Yes. That is true everywhere. I think each side (library vs publisher) is trying to figure out their bottom line. Once the publisher pushes too far and libraries start not subscribing, then watch them beg to have libraries want them again! :-)

We can't submit to a journal we have no access to... It would be funny to not be able to see our own accepted submission...but I guess that could happen.

I don't know how much of their budget goes to journals, but I do see less and less books being purchased...


I can understand why you personally might not submit to ArXiv, but
that discussion got mixed up in with the question of whether anybody
should search or cite work in ArXiv.  Referees aren't magicians, and
their incentives are almost entirely noblesse oblige.  Unrefereed
sources suffer from worse incentives, but they're not 100% unreliable.

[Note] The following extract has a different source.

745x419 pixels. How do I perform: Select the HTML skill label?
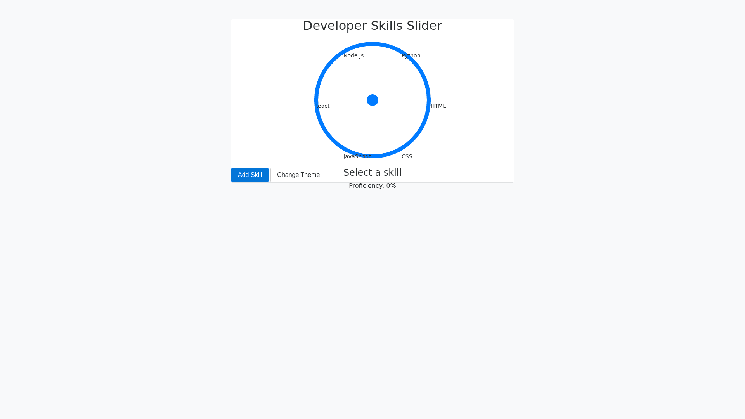(438, 106)
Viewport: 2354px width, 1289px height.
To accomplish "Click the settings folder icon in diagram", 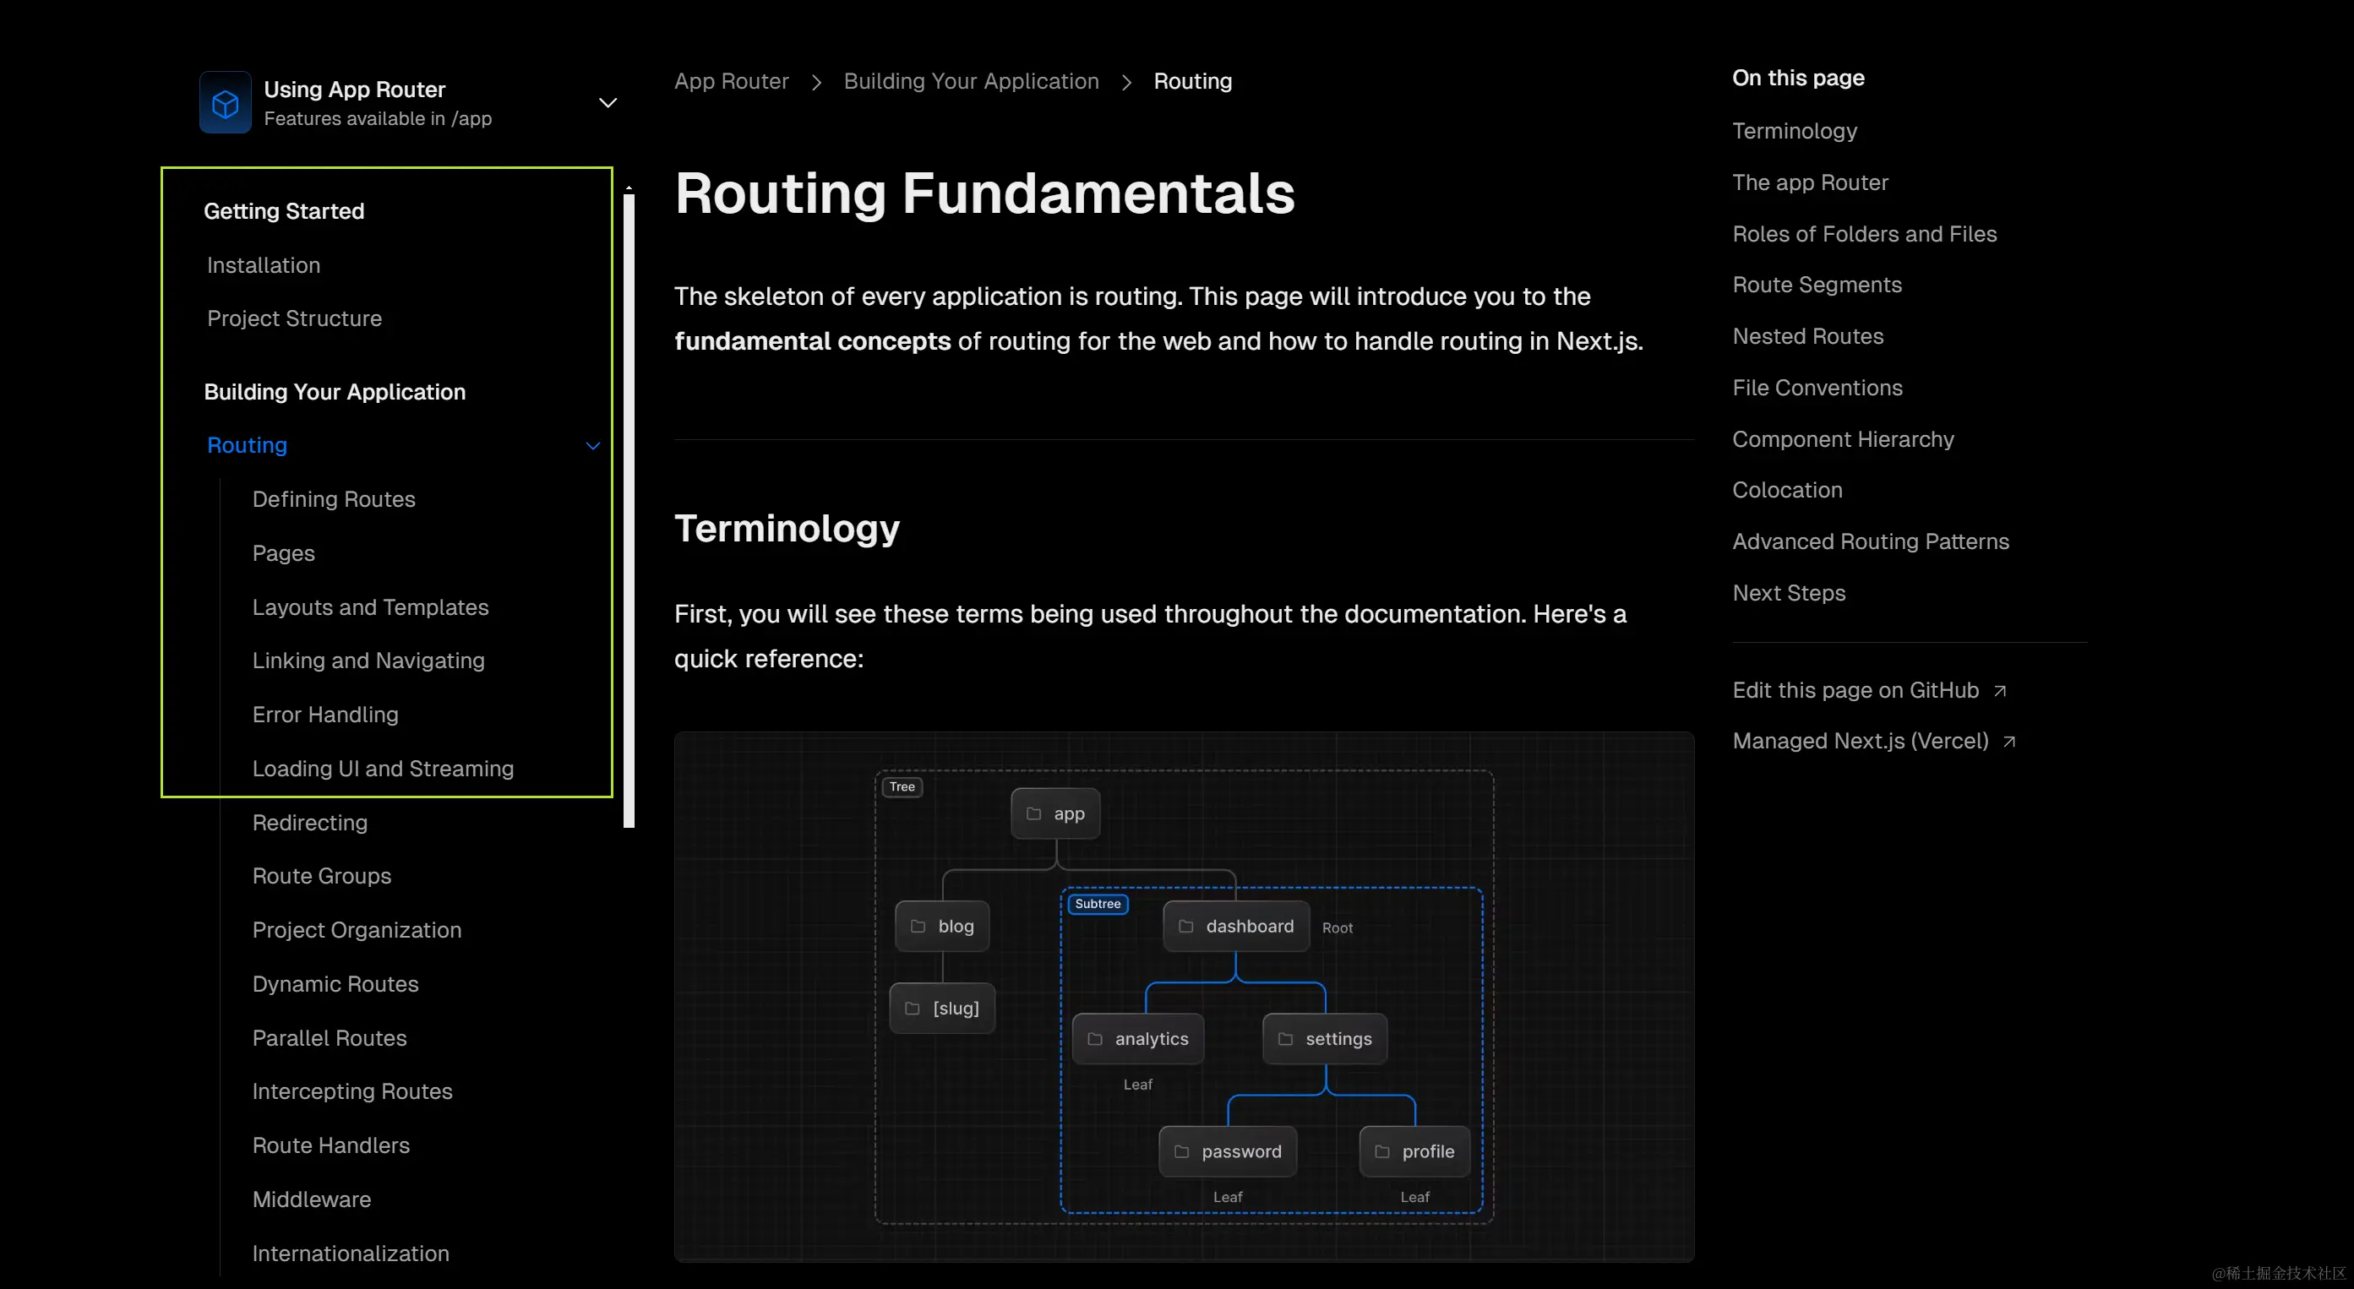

Yes. I agree with this. Submitting and citing are two separate issues and this thread inadvertently merged the two. Though, actually, I didn't "question whether anybody should search or cite work in ArXiv (or a preprint server)". That is each person's choice and I never have the attention to ask somewhat what they should or shouldn't do. I only said that I wouldn't.

But there are exceptions, as noted above. Another obvious exception that I alluded to earlier is when there are co-authors involved since whatever is decided needed to be agreed upon by all those involved. That is true of both submitting and citing.

Of course even peer reviewed work has its faults. If it didn't, the word "retraction" wouldn't exist.